Daniel Day-Lewis's performance is a revelation, one of the best you'll see all year. He may only make a handful of movies a decade but he is still one of the most mesmerizing actors in the film industry (check out him as Bill the Butcher in Scorsese's Gangs of New York and try to sleep that one off). He plays Daniel Plainview, a silver digger turned oil tycoon in just under a decade. The film begins with basically no dialogue for twenty minutes. It is scary in its own haunting way, watching Plainview dig for silver in the New Mexico wilderness. He breaks his leg but finds an ocean of oil under him in the process. He hires a crew and takes them to the site to dig it up. One man who dies had an infant son who is adopted by Plainview. Nine years later, Plainview becomes moderately successful in the industry and he and his adopted son H.W travel to a ranch to find another ocean of money with the information coming from
a young man named Paul Sunday(a powerful Paul Dano). Plainview checks out the area and agrees to dig there. Paul's twin brother Eli tells him that a $10,000 donation to Eli's church must be granted if he digs here. Plainview agrees.

Now the film wants you to believe that Paul and Eli are different people, but we never see them together and both are literally 100% identical in both appearance and the tone of their voices. So I conclude that they (I mean he) is up to something.

Plainview is an excellent speaker and he doesn't even know it. His speech to the Sunday Ranch is very convincing, giving false hope to the residents that this oil will bring them all fortune. In the first steps of his plan, things begin to go smoothly, but director Paul Thomas Anderson knows that the story needs to end in tragedy. Plainview begins to question everyone he meets and will go to the lengths of killing men to sustain his thirst for sovereignty.

In order to understand Daniel Plainview's motives, it is important to realize that he hates all men, hates everything about them, and will do anything to make sure only he succeeds and everyone else fails. With this philosophy, it is hard to believe that you don't hate yourself in the process, which Plainview will understand later on in the film.

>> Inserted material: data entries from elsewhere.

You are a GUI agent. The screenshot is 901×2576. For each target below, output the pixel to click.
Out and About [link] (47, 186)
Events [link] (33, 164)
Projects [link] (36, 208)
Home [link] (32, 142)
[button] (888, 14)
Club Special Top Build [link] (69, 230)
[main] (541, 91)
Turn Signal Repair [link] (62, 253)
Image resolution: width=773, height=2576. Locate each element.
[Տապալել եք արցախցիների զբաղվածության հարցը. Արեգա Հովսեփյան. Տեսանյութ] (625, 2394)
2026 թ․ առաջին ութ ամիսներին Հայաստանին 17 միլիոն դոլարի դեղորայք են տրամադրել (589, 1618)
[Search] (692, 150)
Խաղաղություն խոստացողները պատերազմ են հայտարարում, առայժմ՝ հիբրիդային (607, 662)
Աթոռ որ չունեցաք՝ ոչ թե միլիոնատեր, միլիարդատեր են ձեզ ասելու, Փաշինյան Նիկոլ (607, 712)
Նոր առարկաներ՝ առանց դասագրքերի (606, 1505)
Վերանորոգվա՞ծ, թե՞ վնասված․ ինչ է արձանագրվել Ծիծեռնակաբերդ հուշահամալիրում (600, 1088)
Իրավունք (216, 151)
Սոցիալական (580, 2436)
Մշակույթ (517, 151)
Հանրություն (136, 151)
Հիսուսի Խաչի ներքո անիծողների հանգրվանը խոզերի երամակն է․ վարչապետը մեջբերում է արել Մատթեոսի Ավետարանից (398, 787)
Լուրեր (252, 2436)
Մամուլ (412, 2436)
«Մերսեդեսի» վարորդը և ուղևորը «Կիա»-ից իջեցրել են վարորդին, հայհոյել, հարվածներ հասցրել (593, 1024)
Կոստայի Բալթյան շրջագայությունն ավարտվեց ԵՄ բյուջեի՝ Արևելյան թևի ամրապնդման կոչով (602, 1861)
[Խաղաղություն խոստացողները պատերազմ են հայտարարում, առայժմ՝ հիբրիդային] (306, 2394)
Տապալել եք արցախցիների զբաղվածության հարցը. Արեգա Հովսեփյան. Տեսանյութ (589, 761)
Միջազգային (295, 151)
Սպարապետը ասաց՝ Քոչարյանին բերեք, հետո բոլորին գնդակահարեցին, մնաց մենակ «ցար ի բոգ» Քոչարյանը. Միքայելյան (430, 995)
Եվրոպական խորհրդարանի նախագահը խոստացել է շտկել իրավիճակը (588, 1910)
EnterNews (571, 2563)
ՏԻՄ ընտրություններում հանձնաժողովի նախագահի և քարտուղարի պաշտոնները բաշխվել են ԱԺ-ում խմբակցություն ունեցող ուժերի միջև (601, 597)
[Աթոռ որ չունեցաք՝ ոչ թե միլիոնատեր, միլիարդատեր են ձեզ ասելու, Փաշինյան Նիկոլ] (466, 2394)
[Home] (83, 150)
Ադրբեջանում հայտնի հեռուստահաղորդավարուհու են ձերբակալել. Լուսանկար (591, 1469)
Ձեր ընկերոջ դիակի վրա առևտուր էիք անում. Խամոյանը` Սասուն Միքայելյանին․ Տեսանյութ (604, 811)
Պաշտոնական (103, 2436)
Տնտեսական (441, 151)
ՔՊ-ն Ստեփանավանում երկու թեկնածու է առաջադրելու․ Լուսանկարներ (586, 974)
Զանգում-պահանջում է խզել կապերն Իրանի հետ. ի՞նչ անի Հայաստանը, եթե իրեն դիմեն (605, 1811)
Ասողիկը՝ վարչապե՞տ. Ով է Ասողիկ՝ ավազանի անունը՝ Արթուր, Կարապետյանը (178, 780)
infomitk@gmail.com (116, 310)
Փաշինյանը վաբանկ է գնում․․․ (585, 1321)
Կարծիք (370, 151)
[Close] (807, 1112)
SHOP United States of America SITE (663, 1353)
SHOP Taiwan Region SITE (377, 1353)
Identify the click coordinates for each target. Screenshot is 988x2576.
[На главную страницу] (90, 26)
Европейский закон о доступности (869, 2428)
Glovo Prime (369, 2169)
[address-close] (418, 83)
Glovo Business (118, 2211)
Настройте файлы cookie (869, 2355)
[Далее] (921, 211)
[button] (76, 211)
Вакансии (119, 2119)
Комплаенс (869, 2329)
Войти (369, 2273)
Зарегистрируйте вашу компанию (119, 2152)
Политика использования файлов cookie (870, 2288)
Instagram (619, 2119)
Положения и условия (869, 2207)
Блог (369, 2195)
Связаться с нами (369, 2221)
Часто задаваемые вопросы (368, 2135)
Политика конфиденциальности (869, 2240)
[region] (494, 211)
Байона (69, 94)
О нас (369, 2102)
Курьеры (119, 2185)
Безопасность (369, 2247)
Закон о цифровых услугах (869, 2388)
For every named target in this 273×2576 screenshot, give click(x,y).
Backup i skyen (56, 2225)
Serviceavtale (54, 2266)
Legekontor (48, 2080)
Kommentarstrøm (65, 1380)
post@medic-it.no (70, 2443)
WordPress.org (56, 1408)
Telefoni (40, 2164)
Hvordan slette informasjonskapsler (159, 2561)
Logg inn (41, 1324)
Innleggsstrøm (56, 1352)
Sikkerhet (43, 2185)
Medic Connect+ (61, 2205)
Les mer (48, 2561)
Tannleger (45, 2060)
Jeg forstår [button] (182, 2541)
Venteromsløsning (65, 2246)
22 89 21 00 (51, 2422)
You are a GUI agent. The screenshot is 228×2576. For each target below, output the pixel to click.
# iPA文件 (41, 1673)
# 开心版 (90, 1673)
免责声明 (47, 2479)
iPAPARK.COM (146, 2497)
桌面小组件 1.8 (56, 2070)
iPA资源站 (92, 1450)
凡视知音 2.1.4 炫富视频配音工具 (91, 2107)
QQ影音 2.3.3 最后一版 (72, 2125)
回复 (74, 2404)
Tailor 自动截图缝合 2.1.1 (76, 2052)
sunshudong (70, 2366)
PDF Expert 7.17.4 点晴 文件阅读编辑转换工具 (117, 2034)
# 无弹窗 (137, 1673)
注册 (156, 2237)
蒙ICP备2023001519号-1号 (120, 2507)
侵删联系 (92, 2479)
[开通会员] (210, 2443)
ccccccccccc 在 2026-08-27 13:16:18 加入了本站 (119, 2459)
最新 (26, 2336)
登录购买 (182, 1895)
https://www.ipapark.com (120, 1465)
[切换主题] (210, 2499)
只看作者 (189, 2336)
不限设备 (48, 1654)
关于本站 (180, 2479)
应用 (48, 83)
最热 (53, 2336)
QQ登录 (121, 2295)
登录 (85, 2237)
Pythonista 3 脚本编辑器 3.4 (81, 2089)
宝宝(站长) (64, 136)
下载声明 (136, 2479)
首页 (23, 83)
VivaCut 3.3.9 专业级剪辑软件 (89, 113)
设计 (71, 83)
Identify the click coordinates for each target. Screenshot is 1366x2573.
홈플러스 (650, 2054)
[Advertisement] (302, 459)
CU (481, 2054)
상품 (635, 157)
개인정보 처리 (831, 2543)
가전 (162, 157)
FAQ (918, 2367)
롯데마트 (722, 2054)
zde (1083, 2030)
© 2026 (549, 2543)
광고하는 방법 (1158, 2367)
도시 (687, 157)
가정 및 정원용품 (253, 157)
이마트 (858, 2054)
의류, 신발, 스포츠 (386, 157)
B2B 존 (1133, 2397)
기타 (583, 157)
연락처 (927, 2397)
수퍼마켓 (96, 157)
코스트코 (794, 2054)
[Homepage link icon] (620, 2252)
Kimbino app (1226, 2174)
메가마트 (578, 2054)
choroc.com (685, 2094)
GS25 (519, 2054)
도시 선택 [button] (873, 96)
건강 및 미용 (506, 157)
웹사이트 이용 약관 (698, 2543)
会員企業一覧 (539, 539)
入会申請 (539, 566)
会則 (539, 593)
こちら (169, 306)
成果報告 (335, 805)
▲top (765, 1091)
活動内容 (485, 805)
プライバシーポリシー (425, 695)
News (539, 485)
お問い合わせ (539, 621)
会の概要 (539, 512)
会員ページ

I've seen this film twice now and I'm still having a hard time with the foundation of the plot. It is loosely based on Upton Sinclair's 1927 novel Oil!, but in a Paul Thomas Anderson film it is always hard to determine what is actually occurring on screen. For me, There Will Be Blood is some sort of apocalyptic theory that foreshadows the worlds downfall with its obsession of greed, even though this takes place almost one-hundred years prior to present day. I guess the only problem I have with There Will Be Blood is that Plainview is a hard man to care about because he has nothing to lose. He has no loved-ones, no friends, and no regrets about his past. So when his tragic downfall occurs, I had a hard time feeling for his character. If you can ignore that, you will see that this is Daniel Day-Lewis's show, managing to capture the poignant evil of this man as he slowly meets his demise. The film runs long (almost three hours) but it is important that it feels long because it takes infinite moments for a story like this to settle in an ocean of greed, in this case one that lasts a lifetime.

1 comment:

Anonymous said...

finally got to see the infamous There Will Be Blood... Daniel-Day Lewis' performance was top-notch. He takes well to the overbearing, violent father-figure role -- he also did this in Gangs of New York.